[DATASET RECORDS Boundary: Start]

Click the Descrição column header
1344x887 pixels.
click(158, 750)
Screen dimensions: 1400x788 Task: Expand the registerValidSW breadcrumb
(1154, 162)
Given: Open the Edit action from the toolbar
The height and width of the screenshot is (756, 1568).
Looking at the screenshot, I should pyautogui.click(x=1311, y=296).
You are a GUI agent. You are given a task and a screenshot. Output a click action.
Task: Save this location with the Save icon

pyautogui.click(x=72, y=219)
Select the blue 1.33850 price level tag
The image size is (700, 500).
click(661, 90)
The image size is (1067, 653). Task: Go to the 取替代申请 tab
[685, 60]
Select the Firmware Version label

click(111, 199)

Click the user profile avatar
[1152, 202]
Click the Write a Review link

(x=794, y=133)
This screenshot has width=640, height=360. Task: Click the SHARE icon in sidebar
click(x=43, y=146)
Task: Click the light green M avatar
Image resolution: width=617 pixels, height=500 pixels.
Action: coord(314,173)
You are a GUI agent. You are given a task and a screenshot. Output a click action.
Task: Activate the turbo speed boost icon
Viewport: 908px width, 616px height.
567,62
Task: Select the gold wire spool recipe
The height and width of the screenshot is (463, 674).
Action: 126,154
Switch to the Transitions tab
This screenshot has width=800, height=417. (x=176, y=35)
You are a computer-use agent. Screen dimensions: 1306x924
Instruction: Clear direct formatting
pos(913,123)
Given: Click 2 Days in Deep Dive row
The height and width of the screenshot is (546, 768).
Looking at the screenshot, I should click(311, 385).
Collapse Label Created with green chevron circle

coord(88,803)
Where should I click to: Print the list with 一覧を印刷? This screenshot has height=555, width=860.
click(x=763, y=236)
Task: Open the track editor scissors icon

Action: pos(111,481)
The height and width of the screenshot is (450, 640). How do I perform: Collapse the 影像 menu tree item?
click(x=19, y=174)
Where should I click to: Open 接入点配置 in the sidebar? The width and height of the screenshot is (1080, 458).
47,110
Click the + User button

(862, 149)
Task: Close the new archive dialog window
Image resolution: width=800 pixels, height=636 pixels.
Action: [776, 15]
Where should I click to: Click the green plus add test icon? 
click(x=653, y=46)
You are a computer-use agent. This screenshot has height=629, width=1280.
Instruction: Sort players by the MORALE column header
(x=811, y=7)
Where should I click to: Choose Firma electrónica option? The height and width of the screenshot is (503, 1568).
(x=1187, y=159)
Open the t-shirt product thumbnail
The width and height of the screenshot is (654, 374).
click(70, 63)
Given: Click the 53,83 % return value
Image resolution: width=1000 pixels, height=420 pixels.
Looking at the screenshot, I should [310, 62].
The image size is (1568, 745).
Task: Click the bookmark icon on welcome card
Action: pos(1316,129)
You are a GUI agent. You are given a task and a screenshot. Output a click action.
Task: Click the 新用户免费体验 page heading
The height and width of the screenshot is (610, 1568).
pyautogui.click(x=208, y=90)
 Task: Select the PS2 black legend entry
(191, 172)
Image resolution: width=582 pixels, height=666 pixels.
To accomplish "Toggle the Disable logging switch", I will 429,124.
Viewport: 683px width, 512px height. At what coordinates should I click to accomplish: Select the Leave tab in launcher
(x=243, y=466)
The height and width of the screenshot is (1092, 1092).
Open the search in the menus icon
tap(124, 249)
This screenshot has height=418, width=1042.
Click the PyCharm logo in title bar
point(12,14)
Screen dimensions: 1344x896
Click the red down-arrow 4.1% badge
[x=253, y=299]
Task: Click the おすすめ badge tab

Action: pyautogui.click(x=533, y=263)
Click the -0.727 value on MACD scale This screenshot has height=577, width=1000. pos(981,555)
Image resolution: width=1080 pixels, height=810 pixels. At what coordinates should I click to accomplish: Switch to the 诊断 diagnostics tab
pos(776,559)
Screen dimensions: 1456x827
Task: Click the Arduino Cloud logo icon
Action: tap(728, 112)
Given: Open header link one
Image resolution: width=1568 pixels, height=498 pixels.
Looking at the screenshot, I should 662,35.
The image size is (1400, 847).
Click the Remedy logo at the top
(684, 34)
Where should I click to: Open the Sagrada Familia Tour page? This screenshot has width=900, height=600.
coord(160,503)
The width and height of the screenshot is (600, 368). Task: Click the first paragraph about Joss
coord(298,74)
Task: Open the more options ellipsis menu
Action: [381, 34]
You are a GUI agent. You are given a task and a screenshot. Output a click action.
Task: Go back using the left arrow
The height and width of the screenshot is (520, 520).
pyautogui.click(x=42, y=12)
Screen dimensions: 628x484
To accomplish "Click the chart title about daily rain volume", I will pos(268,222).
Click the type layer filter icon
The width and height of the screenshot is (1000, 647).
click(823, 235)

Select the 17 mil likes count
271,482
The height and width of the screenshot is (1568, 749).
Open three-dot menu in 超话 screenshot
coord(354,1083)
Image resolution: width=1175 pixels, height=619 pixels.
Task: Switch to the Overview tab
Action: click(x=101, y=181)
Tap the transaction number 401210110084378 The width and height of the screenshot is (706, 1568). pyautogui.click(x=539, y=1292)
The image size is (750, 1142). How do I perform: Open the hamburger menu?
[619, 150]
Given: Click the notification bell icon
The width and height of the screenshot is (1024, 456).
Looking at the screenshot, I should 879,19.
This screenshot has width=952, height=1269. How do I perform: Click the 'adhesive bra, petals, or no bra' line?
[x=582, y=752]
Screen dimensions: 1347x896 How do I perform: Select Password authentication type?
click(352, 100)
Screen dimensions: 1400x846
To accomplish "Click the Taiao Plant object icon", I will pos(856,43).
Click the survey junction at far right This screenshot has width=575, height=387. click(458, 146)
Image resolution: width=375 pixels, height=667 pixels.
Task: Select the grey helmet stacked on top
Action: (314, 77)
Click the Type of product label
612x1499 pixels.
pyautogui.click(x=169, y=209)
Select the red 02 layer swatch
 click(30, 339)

[DATASET RECORDS Boundary: End]

TASK REQUIREMENTS:
Transcribe the material above. Change nothing in it.

EXERCISE ANSWER:
Click the Descrição column header
1344x887 pixels.
click(158, 750)
Screen dimensions: 1400x788 Task: Expand the registerValidSW breadcrumb
(1154, 162)
Given: Open the Edit action from the toolbar
The height and width of the screenshot is (756, 1568).
Looking at the screenshot, I should pyautogui.click(x=1311, y=296).
You are a GUI agent. You are given a task and a screenshot. Output a click action.
Task: Save this location with the Save icon

pyautogui.click(x=72, y=219)
Select the blue 1.33850 price level tag
The image size is (700, 500).
click(661, 90)
The image size is (1067, 653). Task: Go to the 取替代申请 tab
[685, 60]
Select the Firmware Version label

click(111, 199)

Click the user profile avatar
[1152, 202]
Click the Write a Review link

(x=794, y=133)
This screenshot has width=640, height=360. Task: Click the SHARE icon in sidebar
click(x=43, y=146)
Task: Click the light green M avatar
Image resolution: width=617 pixels, height=500 pixels.
Action: coord(314,173)
You are a GUI agent. You are given a task and a screenshot. Output a click action.
Task: Activate the turbo speed boost icon
Viewport: 908px width, 616px height.
567,62
Task: Select the gold wire spool recipe
The height and width of the screenshot is (463, 674).
Action: 126,154
Switch to the Transitions tab
This screenshot has width=800, height=417. (x=176, y=35)
You are a computer-use agent. Screen dimensions: 1306x924
Instruction: Clear direct formatting
pos(913,123)
Given: Click 2 Days in Deep Dive row
The height and width of the screenshot is (546, 768).
Looking at the screenshot, I should click(311, 385).
Collapse Label Created with green chevron circle

coord(88,803)
Where should I click to: Print the list with 一覧を印刷? This screenshot has height=555, width=860.
click(x=763, y=236)
Task: Open the track editor scissors icon

Action: pos(111,481)
The height and width of the screenshot is (450, 640). How do I perform: Collapse the 影像 menu tree item?
click(x=19, y=174)
Where should I click to: Open 接入点配置 in the sidebar? The width and height of the screenshot is (1080, 458).
47,110
Click the + User button

(862, 149)
Task: Close the new archive dialog window
Image resolution: width=800 pixels, height=636 pixels.
Action: [776, 15]
Where should I click to: Click the green plus add test icon? 
click(x=653, y=46)
You are a computer-use agent. This screenshot has height=629, width=1280.
Instruction: Sort players by the MORALE column header
(x=811, y=7)
Where should I click to: Choose Firma electrónica option? The height and width of the screenshot is (503, 1568).
(x=1187, y=159)
Open the t-shirt product thumbnail
The width and height of the screenshot is (654, 374).
click(70, 63)
Given: Click the 53,83 % return value
Image resolution: width=1000 pixels, height=420 pixels.
Looking at the screenshot, I should [310, 62].
The image size is (1568, 745).
Task: Click the bookmark icon on welcome card
Action: pos(1316,129)
You are a GUI agent. You are given a task and a screenshot. Output a click action.
Task: Click the 新用户免费体验 page heading
The height and width of the screenshot is (610, 1568).
pyautogui.click(x=208, y=90)
 Task: Select the PS2 black legend entry
(191, 172)
Image resolution: width=582 pixels, height=666 pixels.
To accomplish "Toggle the Disable logging switch", I will 429,124.
Viewport: 683px width, 512px height. At what coordinates should I click to accomplish: Select the Leave tab in launcher
(x=243, y=466)
The height and width of the screenshot is (1092, 1092).
Open the search in the menus icon
tap(124, 249)
This screenshot has height=418, width=1042.
Click the PyCharm logo in title bar
point(12,14)
Screen dimensions: 1344x896
Click the red down-arrow 4.1% badge
[x=253, y=299]
Task: Click the おすすめ badge tab

Action: pyautogui.click(x=533, y=263)
Click the -0.727 value on MACD scale This screenshot has height=577, width=1000. pos(981,555)
Image resolution: width=1080 pixels, height=810 pixels. At what coordinates should I click to accomplish: Switch to the 诊断 diagnostics tab
pos(776,559)
Screen dimensions: 1456x827
Task: Click the Arduino Cloud logo icon
Action: tap(728, 112)
Given: Open header link one
Image resolution: width=1568 pixels, height=498 pixels.
Looking at the screenshot, I should 662,35.
The image size is (1400, 847).
Click the Remedy logo at the top
(684, 34)
Where should I click to: Open the Sagrada Familia Tour page? This screenshot has width=900, height=600.
coord(160,503)
The width and height of the screenshot is (600, 368). Task: Click the first paragraph about Joss
coord(298,74)
Task: Open the more options ellipsis menu
Action: [381, 34]
You are a GUI agent. You are given a task and a screenshot. Output a click action.
Task: Go back using the left arrow
The height and width of the screenshot is (520, 520).
pyautogui.click(x=42, y=12)
Screen dimensions: 628x484
To accomplish "Click the chart title about daily rain volume", I will pos(268,222).
Click the type layer filter icon
The width and height of the screenshot is (1000, 647).
click(823, 235)

Select the 17 mil likes count
271,482
The height and width of the screenshot is (1568, 749).
Open three-dot menu in 超话 screenshot
coord(354,1083)
Image resolution: width=1175 pixels, height=619 pixels.
Task: Switch to the Overview tab
Action: click(x=101, y=181)
Tap the transaction number 401210110084378 The width and height of the screenshot is (706, 1568). pyautogui.click(x=539, y=1292)
The image size is (750, 1142). How do I perform: Open the hamburger menu?
[619, 150]
Given: Click the notification bell icon
The width and height of the screenshot is (1024, 456).
Looking at the screenshot, I should 879,19.
This screenshot has width=952, height=1269. How do I perform: Click the 'adhesive bra, petals, or no bra' line?
[x=582, y=752]
Screen dimensions: 1347x896 How do I perform: Select Password authentication type?
click(352, 100)
Screen dimensions: 1400x846
To accomplish "Click the Taiao Plant object icon", I will pos(856,43).
Click the survey junction at far right This screenshot has width=575, height=387. click(458, 146)
Image resolution: width=375 pixels, height=667 pixels.
Task: Select the grey helmet stacked on top
Action: (314, 77)
Click the Type of product label
612x1499 pixels.
pyautogui.click(x=169, y=209)
Select the red 02 layer swatch
 click(30, 339)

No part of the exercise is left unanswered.